Faculty of Law, University of Toronto, St. George Campus – February 28, 2014
The David Asper Centre for Constitutional Rights invites papers for its upcoming conference examining in detail the remedies available in constitutional litigation.
The Centre invites papers that stimulate and develop an ongoing dialogue on the effectiveness of remedies. The goal is to thoroughly examine the available remedies pursuant to s.24 and s.52 of the Charter as well as remedies for the violation of Aboriginal and treaty rights under the constitution. Key themes include the following.
· Will the promise of the Ward Charter damage claim be realized? Issues related to the quantum of damages in relation to the costs and risks of litigation; the interaction between Charter and tort claims and the role of Charter damages and class actions.
· The role of injunctions and declarations: Would/should the Supreme Court affirm supervisory jurisdiction as it did in Doucet Boudreau if it heard the case today; are injunctions necessary or will declarations suffice including in litigation with respect to conditions of confinement and positive rights? What can be learned from comparative experiences?
· Remedies for violations of Aboriginal and treaty rights: What are the remedies for breach of the duty to consult and are they meaningful and effective?
· Remedies for unconstitutional legislation: Are the courts employing the soft remedies of reading down and suspended declarations of invalidity too much?
Other conference themes may include issues such as the evidence necessary to justify a particular remedy; remedies in the criminal law context; the remedial role of costs awards; interlocutory injunctions in the constitutional context; and jurisdiction to award Charter remedies.

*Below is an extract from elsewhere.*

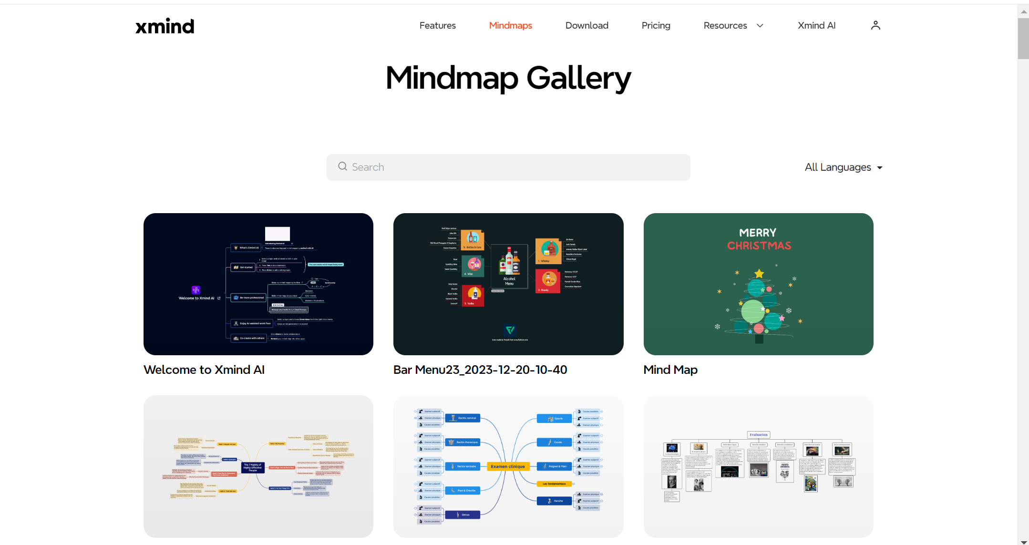Click the search input field
This screenshot has width=1029, height=545.
508,166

The papers will be utilized as the central themes on various panels across the one day conference and selected conference papers will be considered for publication as part of a special issue of the National Journal of Constitutional Law. Authors of papers chosen for presentation will be notified by October 31, 2013. Final (for the conference) papers are due by January 31, 2014.
The David Asper Centre for Constitutional Rights is a centre within the University of Toronto, Faculty of Law devoted to advocacy, research and education in the areas of constitutional rights in Canada.